Все это чистый вымысел. Отец никогда со Сталиным не встречался, не имел с ним ни одной беседы, да и не стремился к подобному сближению, последовательно придерживаясь одного из своих любимых библейских изречений: «ни мне меда твоего, ни укуса твоего».
Итак, в час дня Михоэлс отправился на торжественный обед с узбеками и основательно там задержался. Часам к шести он вернулся явно навеселе. Говорил с нами только по — узбекски, зачем‑то погасил свет, устроился на полу посреди комнаты и, раскачиваясь как старый узбек, нараспев причитал, что пора отправляться» в орган к Молотому». (Журнал или» орган печати» под названием» Война и рабочий класс» курировался Молотовым.)
Было совершенно очевидно, что отец слегка выпил, и что в таком виде отпускать его» в орган» просто опасно. Пока мы соображали, как с ним быть, он вдохновенно импровизировал очередную новеллу о нашей соседке — безобидной старой деве, которая» сегодня ночью кралась с ножом по коридору». В общем развлекал нас, как мог. Внезапно он встал с пола, зажег свет, провел ладонью по лицу, как бы снимая какую‑то невидимую пелену, и произнес совершенно трезвым будничным голосом: «Ну, я пошел. Буду часа через два».

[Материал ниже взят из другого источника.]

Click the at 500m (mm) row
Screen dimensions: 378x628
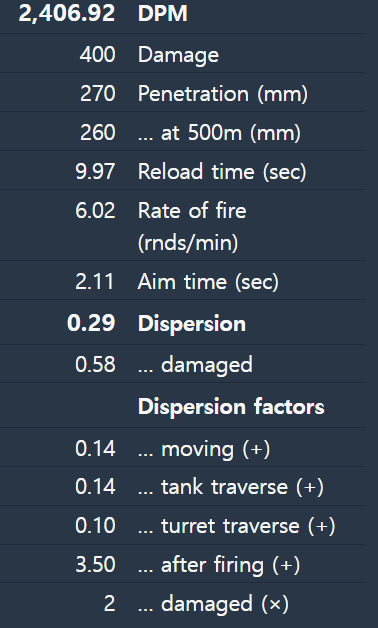(x=182, y=131)
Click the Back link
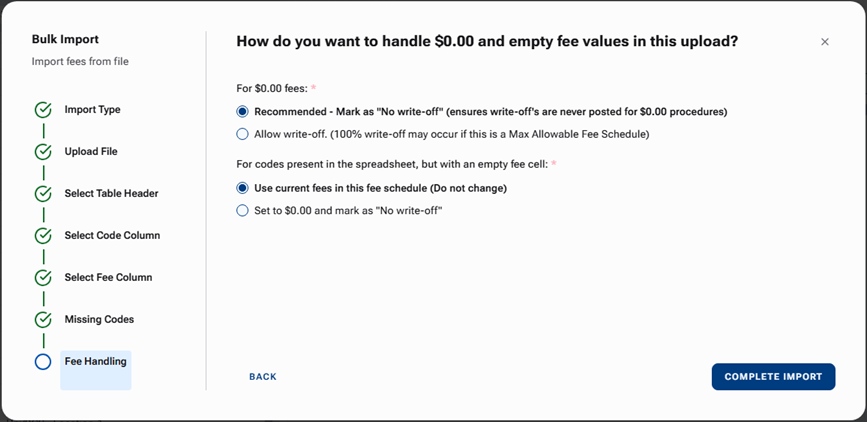867x422 pixels. coord(263,377)
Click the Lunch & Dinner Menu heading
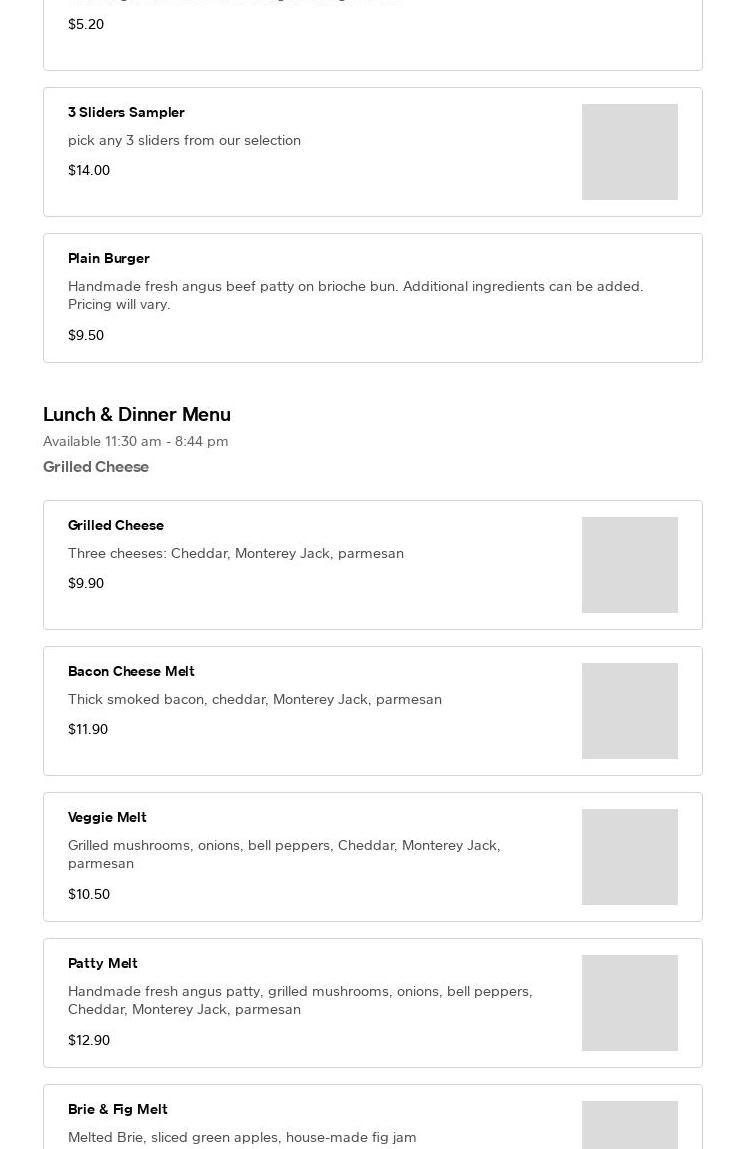Image resolution: width=745 pixels, height=1149 pixels. point(137,414)
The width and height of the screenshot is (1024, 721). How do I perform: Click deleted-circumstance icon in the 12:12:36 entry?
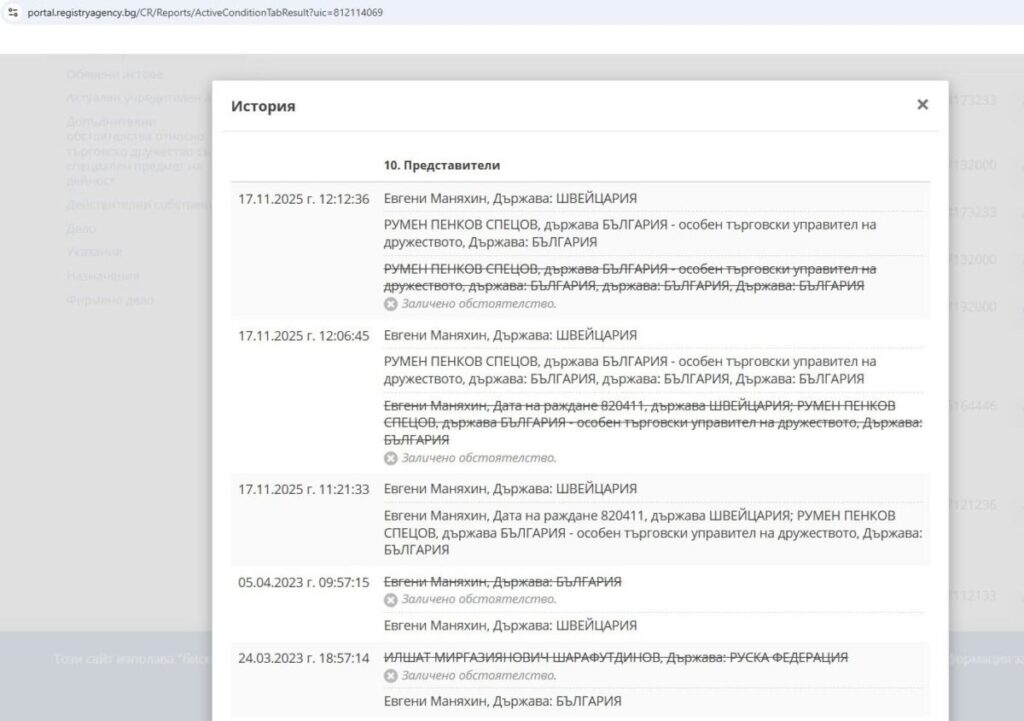(391, 304)
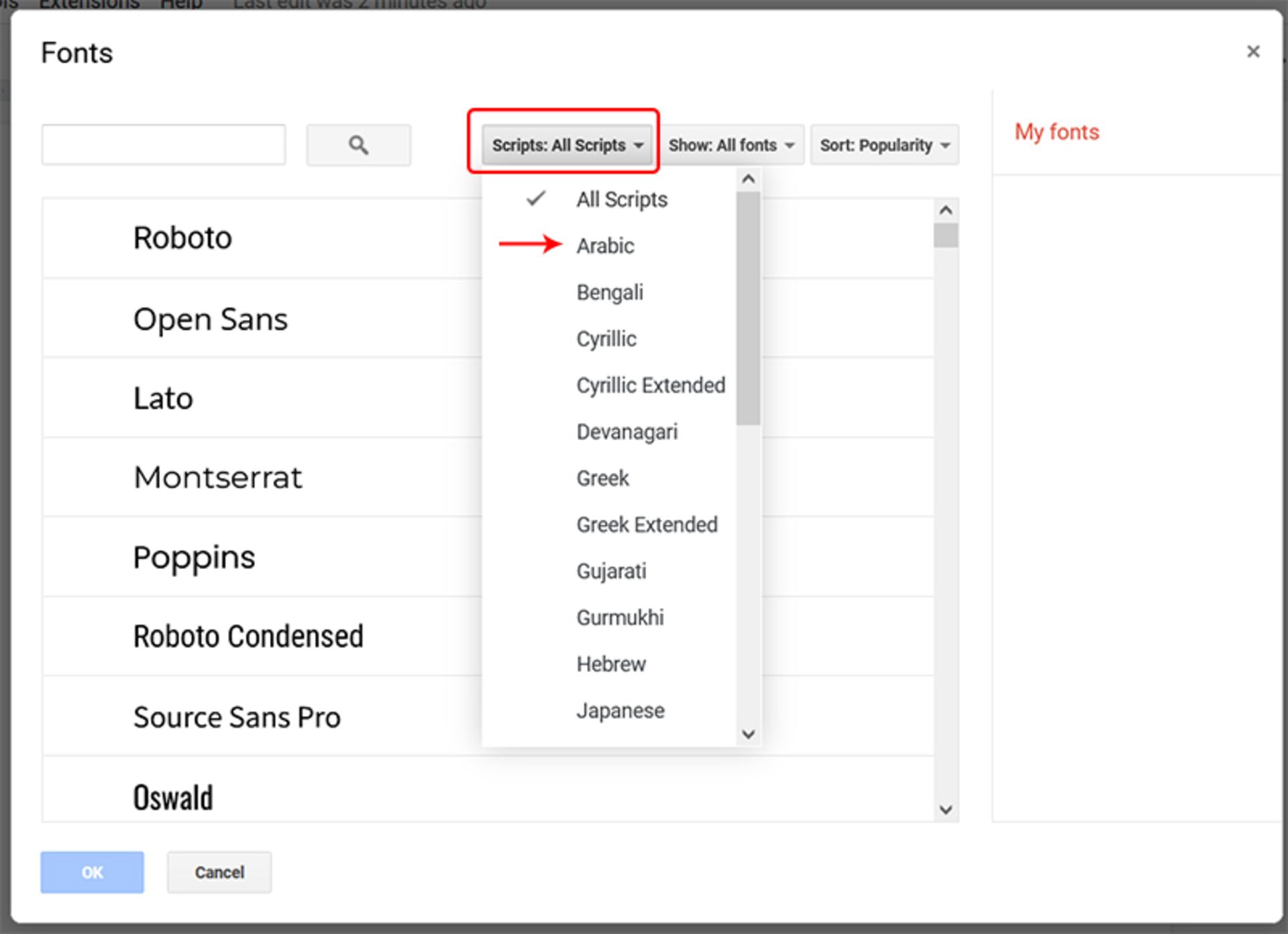Screen dimensions: 1288x934
Task: Pick the Montserrat font
Action: pyautogui.click(x=218, y=478)
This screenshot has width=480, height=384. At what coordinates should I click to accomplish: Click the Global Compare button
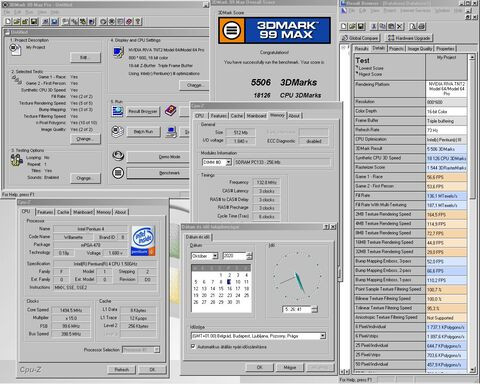tap(360, 38)
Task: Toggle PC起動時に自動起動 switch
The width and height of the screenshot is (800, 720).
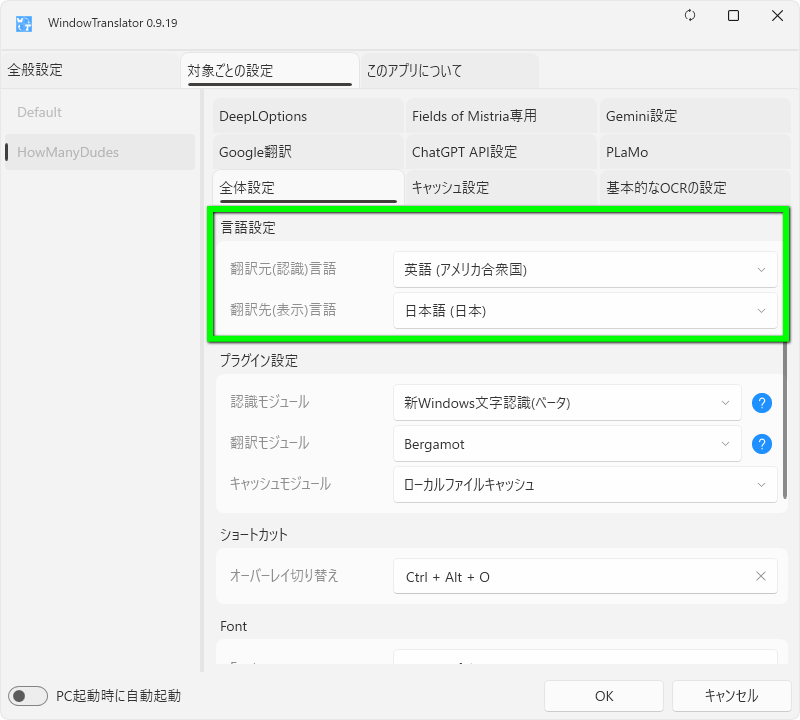Action: (28, 696)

Привыкшие к папиным играм, мы ничуть не удивились этой перемене. Однако, когда, надев шубу и взяв палку, он вышел из дому, я быстро оделась и последовала за ним на некотором расстоянии. Редакция журнала, где должна была состояться встреча, помещалась недалеко от нас, в маленьком переулочке на Арбатской площади. Еще не сняли затемнение, и после захода солнца город погружался во тьму. Только луна освещала блестящие, раскатанные детьми островки луж.

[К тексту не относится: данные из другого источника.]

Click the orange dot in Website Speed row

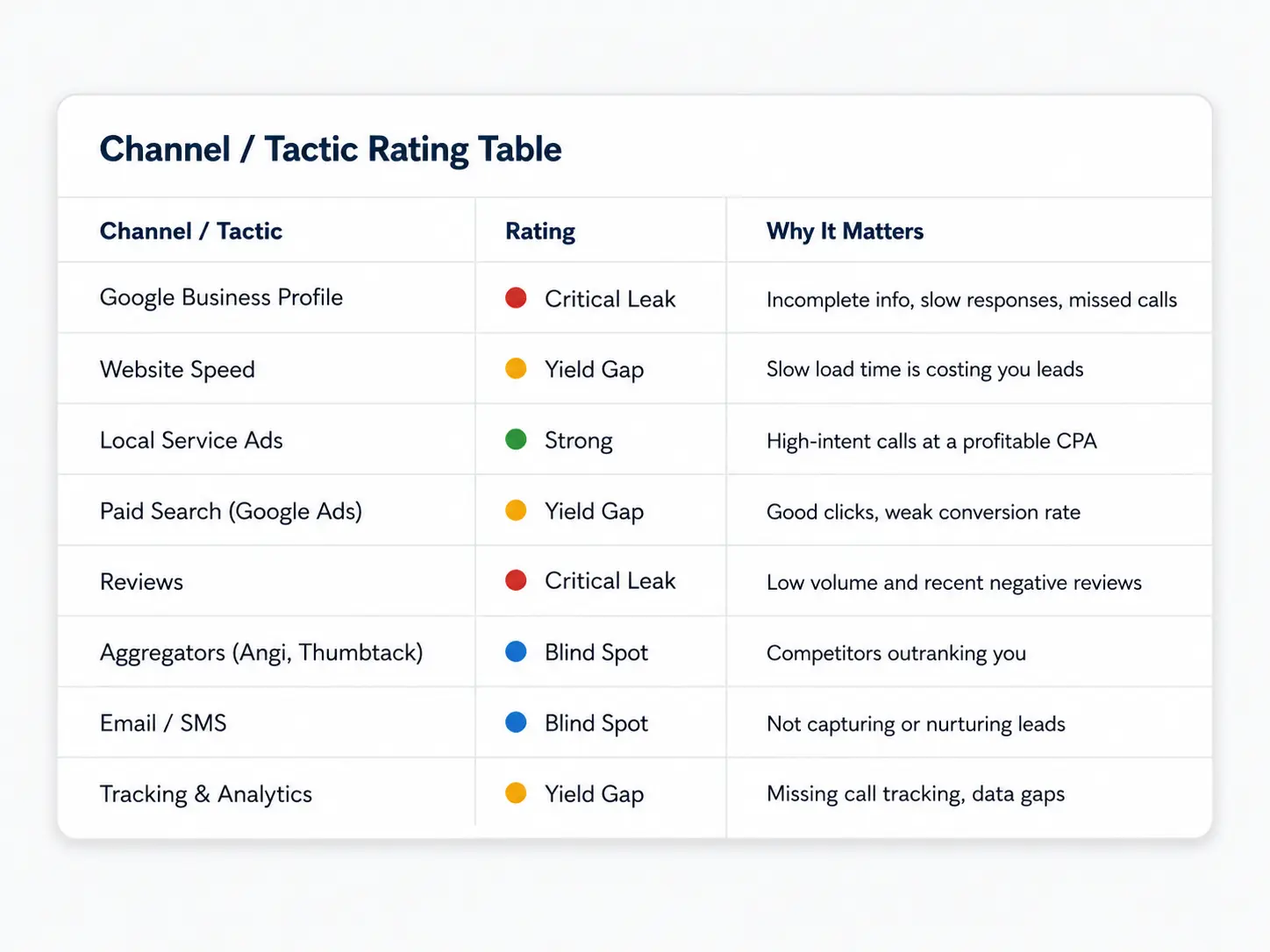click(x=516, y=368)
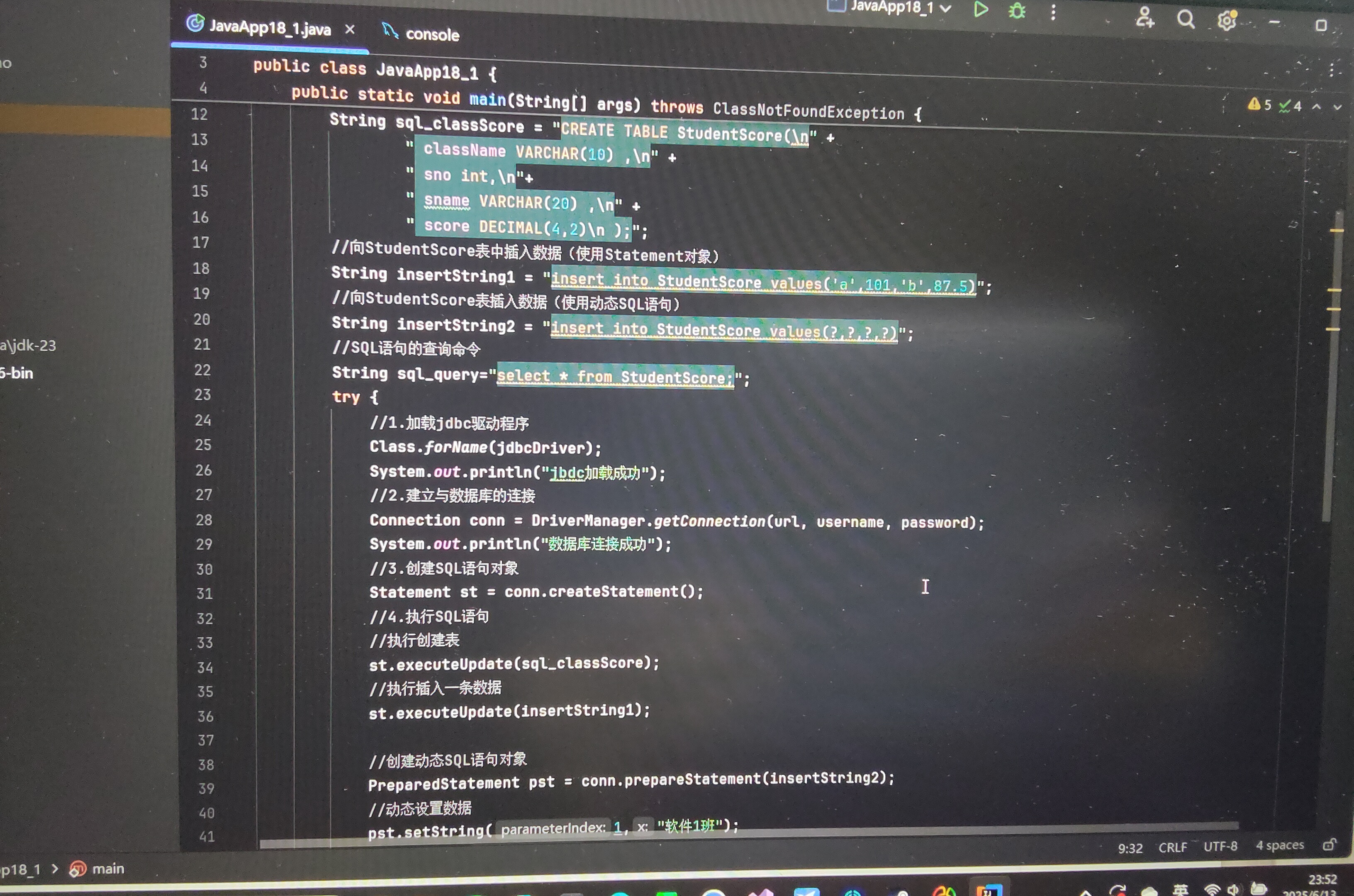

Я шла в отдалении, боясь потерять из виду отца, который шел, слегка прихрамывая на правую ногу, засунув руки глубоко в карманы пальто. И в это мгновение — в который уже раз! — я так остро почувствовала его одиночество, что у меня защемило сердце.
Убедившись, что он благополучно дошел, я вернулась домой, но это ощущение какого‑то его бесконечного одиночества так и не оставляло меня.
Пришел он поздно, о подробностях встречи с Молотовым не рассказывал, но, кажется, именно тогда состоялась передача шубы для Сталина.
Отрывочные воспоминания порой приводят к неожиданным открытиям.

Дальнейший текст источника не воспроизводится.